• EXERCISE:
Would you find each line in the entries below with the string "should" and copy it?

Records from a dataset
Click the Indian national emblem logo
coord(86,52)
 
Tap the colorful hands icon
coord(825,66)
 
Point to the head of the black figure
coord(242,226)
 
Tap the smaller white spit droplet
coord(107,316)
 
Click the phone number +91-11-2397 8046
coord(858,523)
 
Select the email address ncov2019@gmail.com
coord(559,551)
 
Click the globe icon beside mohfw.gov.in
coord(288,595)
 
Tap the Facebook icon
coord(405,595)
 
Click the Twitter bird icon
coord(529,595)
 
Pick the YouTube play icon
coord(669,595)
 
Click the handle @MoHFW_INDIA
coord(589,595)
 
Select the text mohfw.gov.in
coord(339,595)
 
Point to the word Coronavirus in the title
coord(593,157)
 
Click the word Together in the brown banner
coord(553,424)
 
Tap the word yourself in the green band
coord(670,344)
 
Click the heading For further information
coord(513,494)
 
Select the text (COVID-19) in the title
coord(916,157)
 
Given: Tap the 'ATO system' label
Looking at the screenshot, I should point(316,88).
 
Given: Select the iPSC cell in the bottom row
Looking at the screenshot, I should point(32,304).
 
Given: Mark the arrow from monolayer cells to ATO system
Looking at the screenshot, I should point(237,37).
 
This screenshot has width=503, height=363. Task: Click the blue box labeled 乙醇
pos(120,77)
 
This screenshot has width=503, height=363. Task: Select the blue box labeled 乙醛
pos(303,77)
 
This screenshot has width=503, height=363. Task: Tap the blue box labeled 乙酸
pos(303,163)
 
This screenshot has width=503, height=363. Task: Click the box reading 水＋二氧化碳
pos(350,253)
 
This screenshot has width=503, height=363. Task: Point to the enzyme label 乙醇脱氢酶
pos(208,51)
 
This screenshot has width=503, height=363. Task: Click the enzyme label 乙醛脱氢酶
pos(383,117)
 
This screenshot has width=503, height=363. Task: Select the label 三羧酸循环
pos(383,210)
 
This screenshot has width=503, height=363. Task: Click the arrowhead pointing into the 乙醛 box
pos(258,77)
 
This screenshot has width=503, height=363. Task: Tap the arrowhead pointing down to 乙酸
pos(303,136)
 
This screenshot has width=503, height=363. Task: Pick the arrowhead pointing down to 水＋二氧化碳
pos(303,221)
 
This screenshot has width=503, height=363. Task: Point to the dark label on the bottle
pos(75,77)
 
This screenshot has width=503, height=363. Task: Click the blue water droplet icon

• THE ANSWER:
Looking at the screenshot, I should point(316,88).
Looking at the screenshot, I should point(32,304).
Looking at the screenshot, I should point(237,37).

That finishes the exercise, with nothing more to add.